Yahoo has announced that seven products will be shut down in a spring cleaning of company services. The product shutdowns were announced by Yahoo via its corporate blog. The shutdowns appear to mimic the way that Google regularly trims underperforming and unpopular services to redeploy talent on more useful products. New Yahoo CEO Marissa Mayer must have thought this was a good policy to bring from Google to Yahoo.
What’s been cut?
- Yahoo avatars (From 1 April. Before that date you can download your existing avatar and re-upload it to your Yahoo Profile page)
- Yahoo app for BlackBerry (It will no longer be available to download or be updated but will continue to function)
- Yahoo clues
- Yahoo app search
- Yahoo sports IQ
- Yahoo message boards website (Message boards upon other Yahoo sites will continue to be active)
- Yahoo updates API
Jay Rossiter, EVP, Platforms at Yahoo wrote that the products were only cut “after much thought and deliberation”. The most critical factor the management look at when deciding whether to cut a service is “whether the experience is truly a daily habit that still resonates for all of you today” according to Rossiter.
Just as you might have thought, the trimming of these less popular products will allow Yahoo to focus on improving the popular products like Flikr and Mail. “By continuing to hone in on our core products and experiences, we’ll be able to make our existing products the very best they can be,” explained the Yahoo corporate blog.
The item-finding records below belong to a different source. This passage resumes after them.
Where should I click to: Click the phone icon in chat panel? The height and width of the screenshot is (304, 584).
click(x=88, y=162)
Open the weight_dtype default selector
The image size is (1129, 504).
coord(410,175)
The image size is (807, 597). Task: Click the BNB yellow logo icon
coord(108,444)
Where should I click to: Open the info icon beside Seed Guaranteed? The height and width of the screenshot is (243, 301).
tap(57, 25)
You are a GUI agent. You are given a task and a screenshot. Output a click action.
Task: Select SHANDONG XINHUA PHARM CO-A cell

No more work at home Yahoos
Also in Yahoo news last week there was a bit of a storm in a teacup following the adoption of another Google policy – workers should be in the office. The San Francisco Chronicle reports that CEO Mayer checked through Yahoo VPN logs to see if remote employees were often checking in during their time out of the office, “Mayer discovered they were not — and her decision was made.” Since that announcement there has been quite a debate about whether teleworking is still the future of office work.